As described in Section 2, there are many mathematical problems of interest in the literature which are currently being investigated. These range from PDE modelling, numerical methods and simulations to theoretical studies. In this manuscript, we addressed some issues that are not fully resolved. In order to address some of these interesting questions, we plan to step back from the weakly nonlinear, weakly dispersive Boussinesq system and study (nondispersive) hyperbolic systems. As mentioned in Section 2, this means working with the 2D shallow water equations. To the best of our knowledge, there has not been a comprehensive comparison between thick-Y-graph solutions with that of the reduced (variable angle) 1D tree-like graph, exploring a variety of junction configurations. Also, angles have never been considered systematically in 1D hyperbolic fluid-flow models, and certainly not for shallow water waves on graphs. We believe that linearized systems should take into account junction configurations within the equations. This is currently being addressed in a research project.

Another modelling ingredient of interest is channels with different cross-sections. The Boussinesq model considered in this paper is for a rectangular cross-section, which does not vary along the canal.
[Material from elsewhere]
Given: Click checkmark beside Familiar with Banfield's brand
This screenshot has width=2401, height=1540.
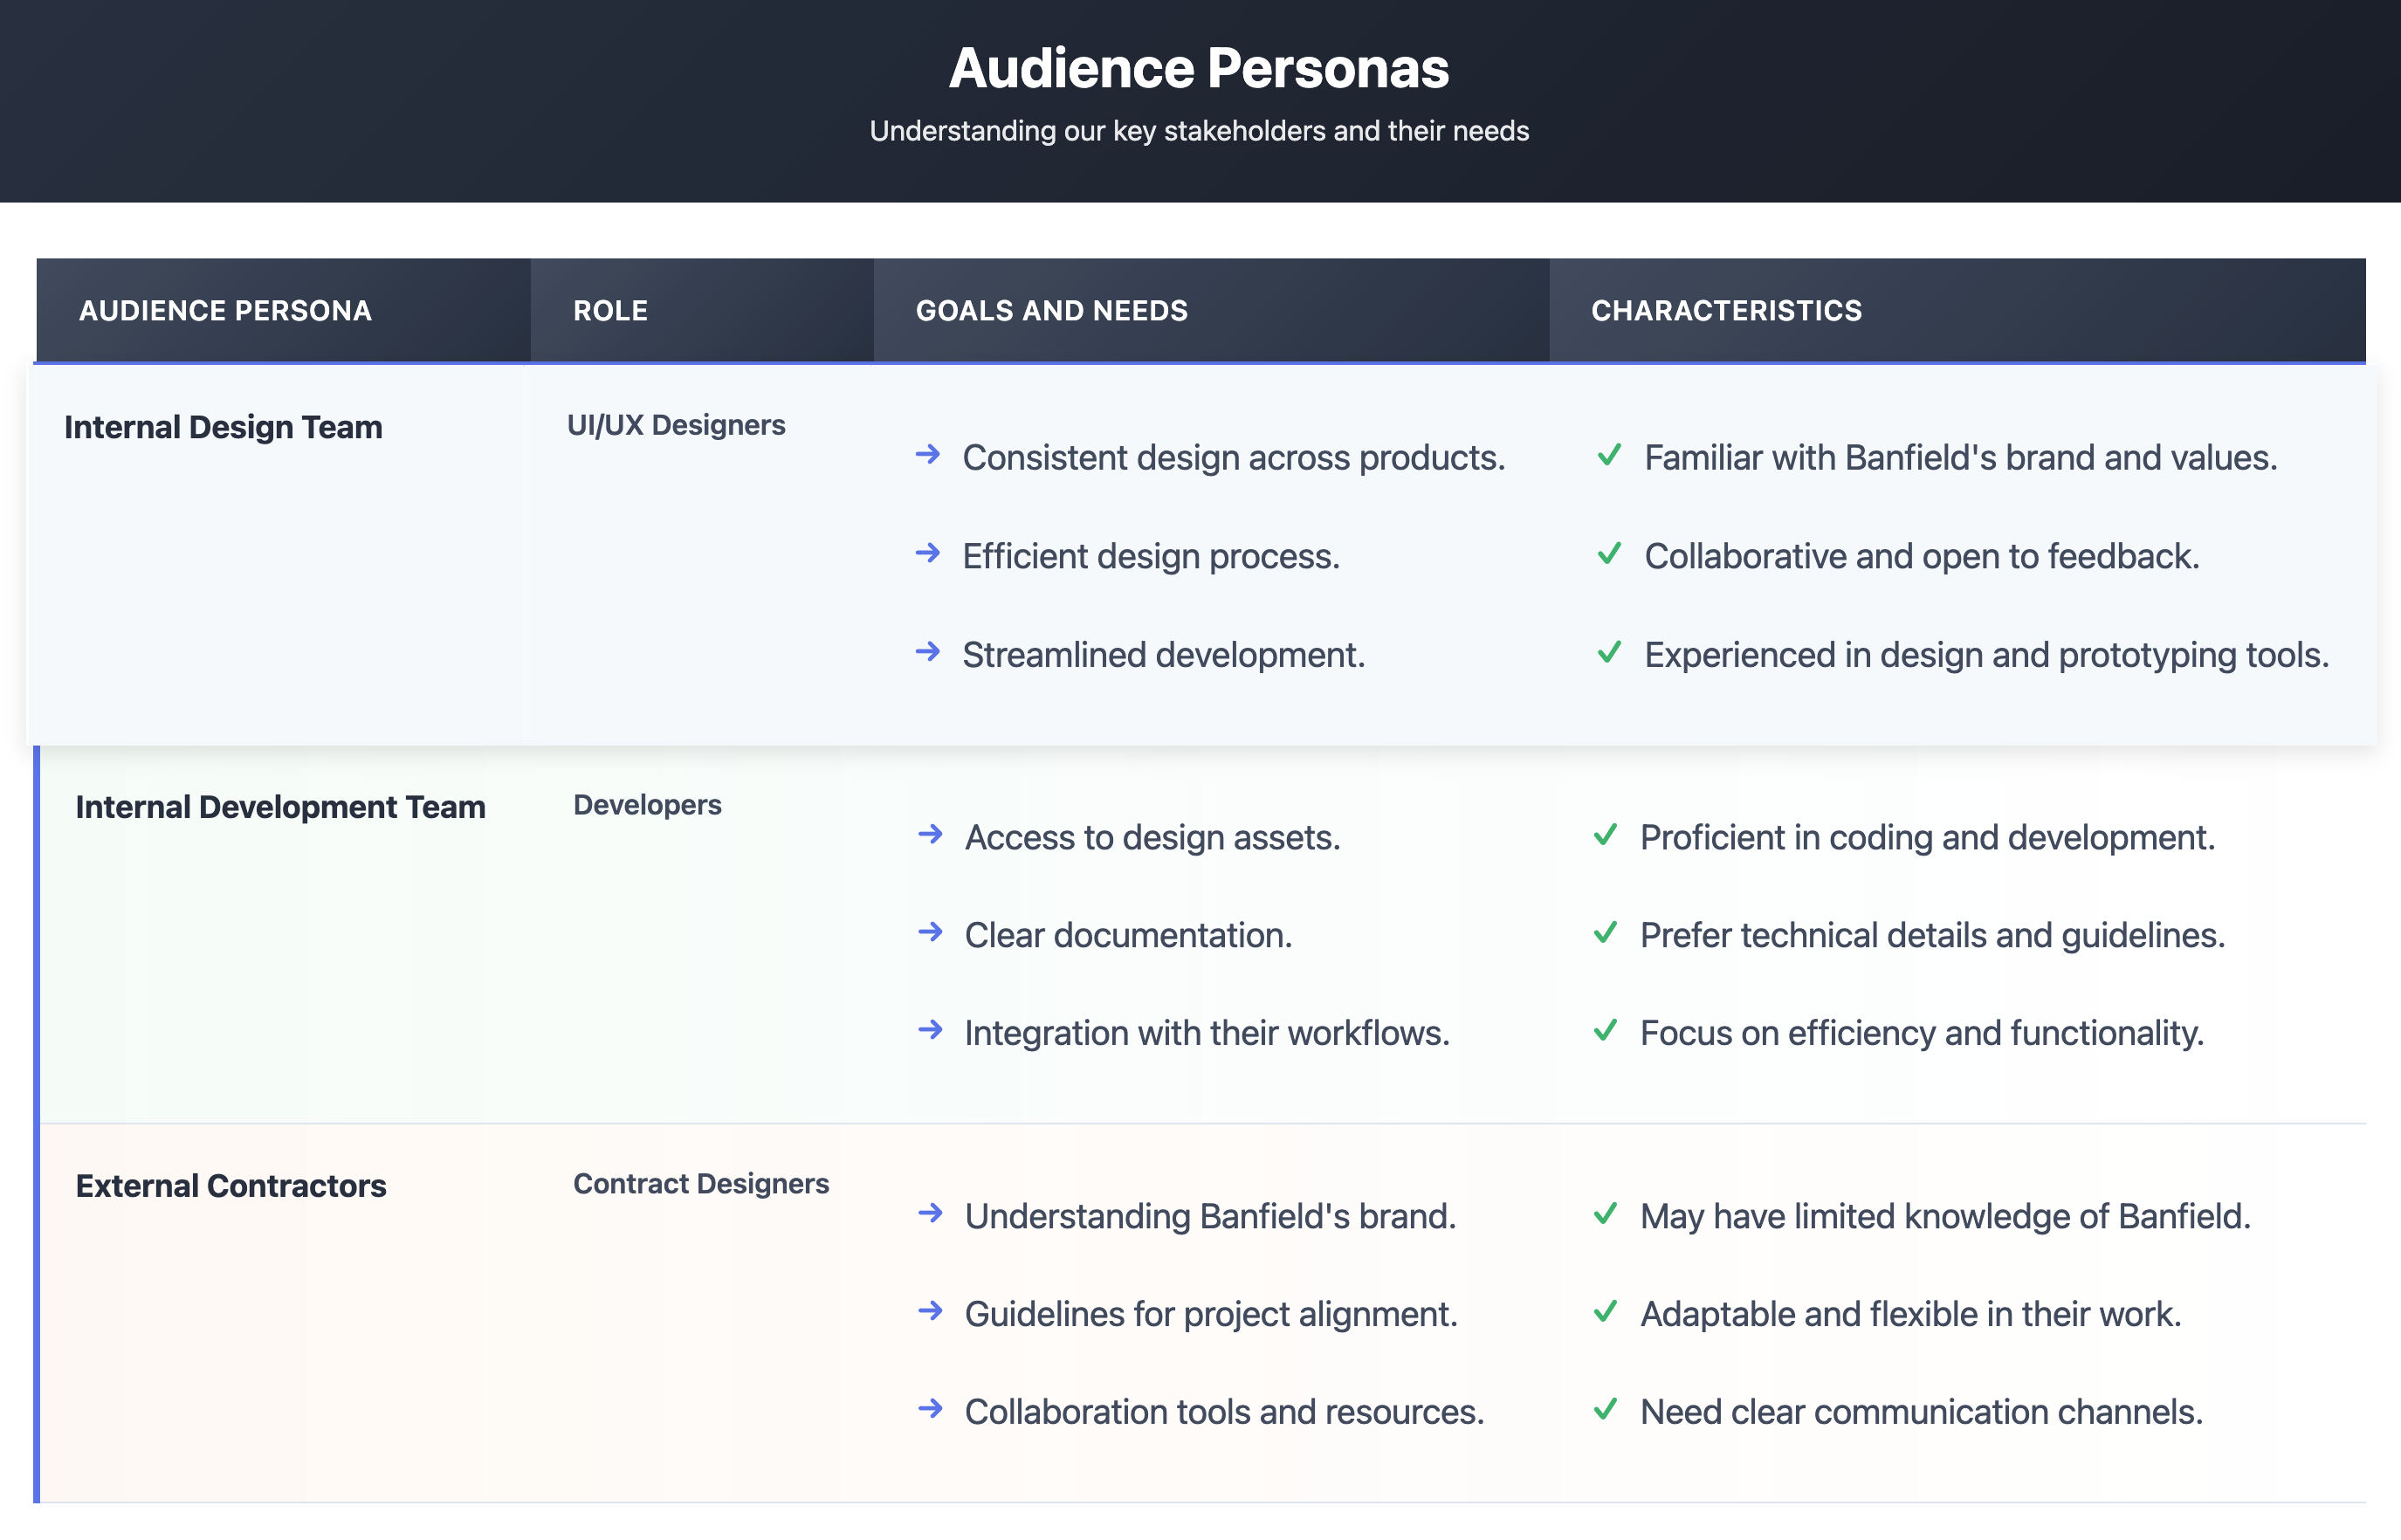Looking at the screenshot, I should coord(1609,455).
These are two modelling variations to be considered: (i) non-rectangular cross sections; (ii) spatially varying cross sections.

By no means do we intend to exhaust the list of possibilities, but another topic of interest is the consideration of different types of solutions. Up to now, we have only studied solitary waves. With solitary waves, we observed [7] that the accuracy of the compatibility conditions (41) and (42) deteriorated for an asymmetric junction, as the forking angle was approximately $\pi /3$. We want to take a closer look to understand why this loss of accuracy takes place between the 1D and the 2D models.